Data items
————————
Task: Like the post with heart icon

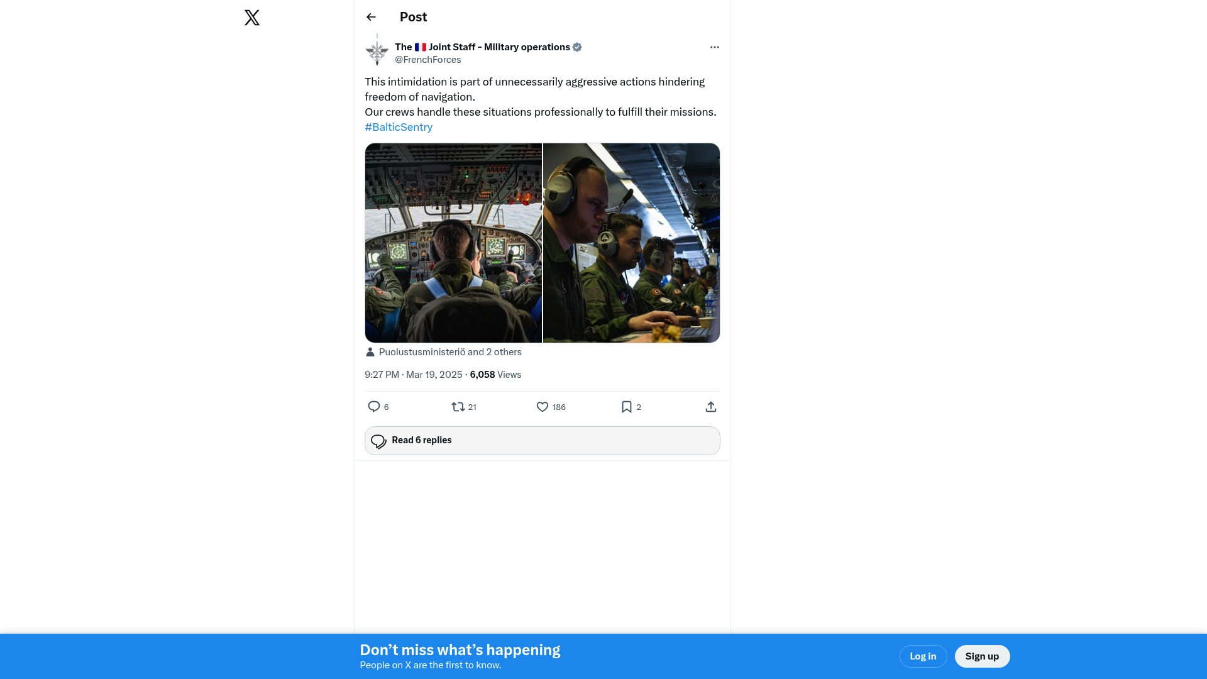Action: pos(543,407)
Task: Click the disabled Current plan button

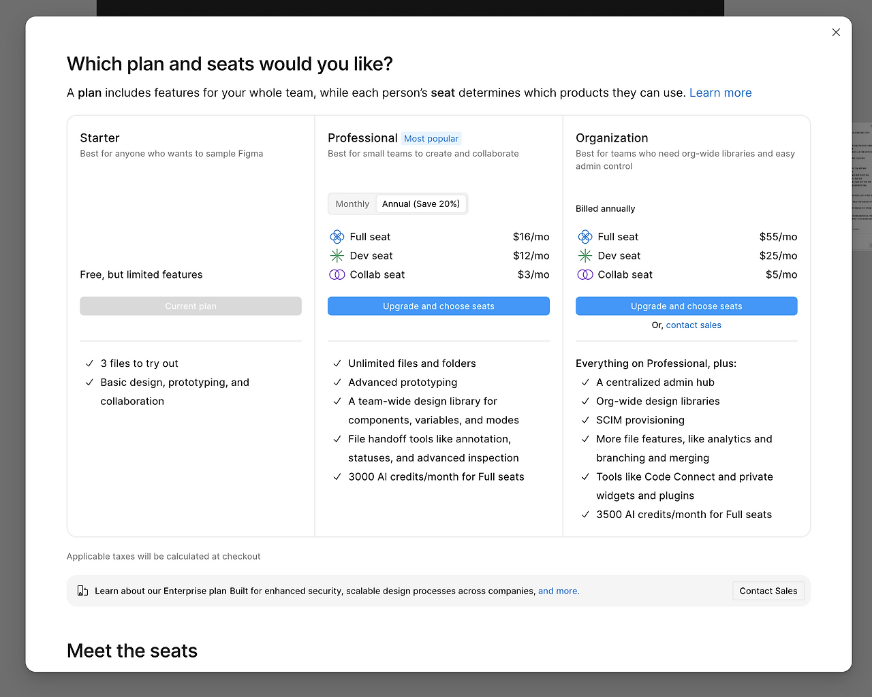Action: pos(191,306)
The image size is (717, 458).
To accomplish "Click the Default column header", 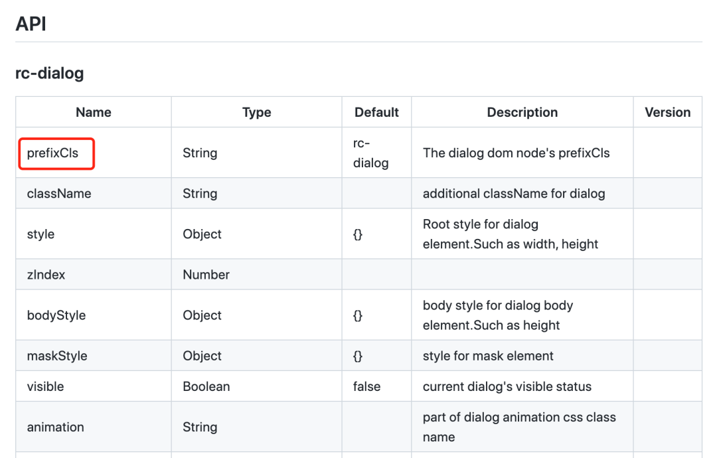I will click(x=376, y=112).
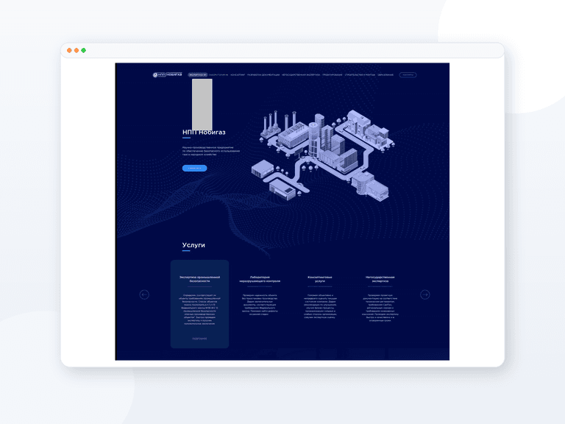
————————
_EXERCISE DETAILS:_ Filter the items above and copy out each line that contains the string "Task". The match is case-sensitive.

_SOLUTION FOR THIS EXERCISE:_
Task: Like the post with heart icon
Task: Click the disabled Current plan button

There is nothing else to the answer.